How We Learn Tai Chi

I think there is a misconception amongst some readers as to what our Tai Chi is.

Firstly, we are not about styles nor lineage. Our focus is far simpler – how can we learn the principles of the Tai Chi Classics and use them.

Secondly, we have a progressive way of learning. We don’t begin with GM Wei Shuren’s form which is far too difficult even for people who have learned Tai Chi for a long time.

Instead, we begin with something easier, something attainable given a shorter period of learning. As Tuhon Apolo would say don’t teach what you want students to learn but teach them what they need to learn.

So I may want them to learn the best, the most advanced that I know but I know from experience that this is not gonna happen. Any student who starts with GM Wei’s Tai Chi will get stuck on Beginning Posture from the word go.

Funny thing is most students will also get stuck from the word go in our Yang Chengfu style long form. But at least they won’t get stuck as long.

I would say that learning the form is useless just like learning the Classics is useless. They have to be learned together with the idea of how to apply the movements to make sense. Copying a movement is not difficult but trying to imitate the nuances is not straight forward.

The nuances are what some people refer to as the small details. Things like the timing of the movement, how to pose the body vis a vis the opponent, when to use strength, when not to use strength, where to intercept, when to neutralize, how much to turn to neutralize, how to harmonize, etc; these are the things we learn even in our Yang Chengfu long form.

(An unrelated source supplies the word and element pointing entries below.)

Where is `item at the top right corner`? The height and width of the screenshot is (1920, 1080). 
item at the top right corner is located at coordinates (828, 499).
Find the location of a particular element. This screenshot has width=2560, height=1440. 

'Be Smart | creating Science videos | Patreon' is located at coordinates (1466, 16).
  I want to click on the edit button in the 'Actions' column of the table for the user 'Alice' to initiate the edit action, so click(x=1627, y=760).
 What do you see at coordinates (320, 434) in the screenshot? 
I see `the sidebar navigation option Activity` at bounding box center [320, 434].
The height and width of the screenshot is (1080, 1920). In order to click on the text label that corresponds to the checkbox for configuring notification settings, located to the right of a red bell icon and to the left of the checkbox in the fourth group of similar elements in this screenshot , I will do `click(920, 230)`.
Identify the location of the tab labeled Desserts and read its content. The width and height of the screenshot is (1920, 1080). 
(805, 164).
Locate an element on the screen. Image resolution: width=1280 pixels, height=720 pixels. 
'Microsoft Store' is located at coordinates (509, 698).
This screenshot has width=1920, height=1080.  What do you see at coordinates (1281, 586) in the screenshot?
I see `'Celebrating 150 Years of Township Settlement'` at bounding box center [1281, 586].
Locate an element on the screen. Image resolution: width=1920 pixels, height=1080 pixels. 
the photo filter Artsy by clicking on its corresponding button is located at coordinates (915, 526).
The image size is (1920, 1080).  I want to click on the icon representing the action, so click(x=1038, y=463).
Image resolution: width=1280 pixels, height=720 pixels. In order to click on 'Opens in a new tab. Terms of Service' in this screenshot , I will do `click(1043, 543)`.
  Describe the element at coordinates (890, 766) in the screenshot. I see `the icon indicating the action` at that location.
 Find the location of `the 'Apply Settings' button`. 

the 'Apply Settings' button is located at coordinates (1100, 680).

For 99.9% of students these are difficult to do properly even though they should be easy to do because they are mainly external movements rather than internal movements. But when it comes to GM Wei’s form its the other way around – its mostly internal – things going on in the mind as opposed to things happening that can be seen.

The things that we practice in our Yang Chengfu long form develops small frame characteristics as opposed to big frame flavor in other Yang Chengfu lineages. At a certain stage the student will discover that it is but the flip side to what is practiced in GM Wei’s form.

The reason why we have this approach is that given a limited amount of time to practice daily we can only practice so much per day. So it makes sense that we should not have too broad a focus if mastery is our objective.

For example, the learning of the straight sword helps the learning of the Yang Chengfu long form in that the straight sword enables the practitioner to use the techniques of the long form with the lively stepping of the straight sword. This indirectly builds the foundation for the learning of the Fast Form later.

The above is how we line up the teaching with the learning objectives. This is why if a student just want to come and learn fajing or just want to learn a particular form I would not take him on because this is not how we learn. We learn from the ground up, develop the basics, simple as they may be they must still be learned to the point where they are habitual and can be maintained when we are applying the techniques.

No one said it is easy but this is how we see it. Then at the end of it when we read the Tai Chi Classics we should not have a puzzled look any more because now we understand what the body of writing means as a whole.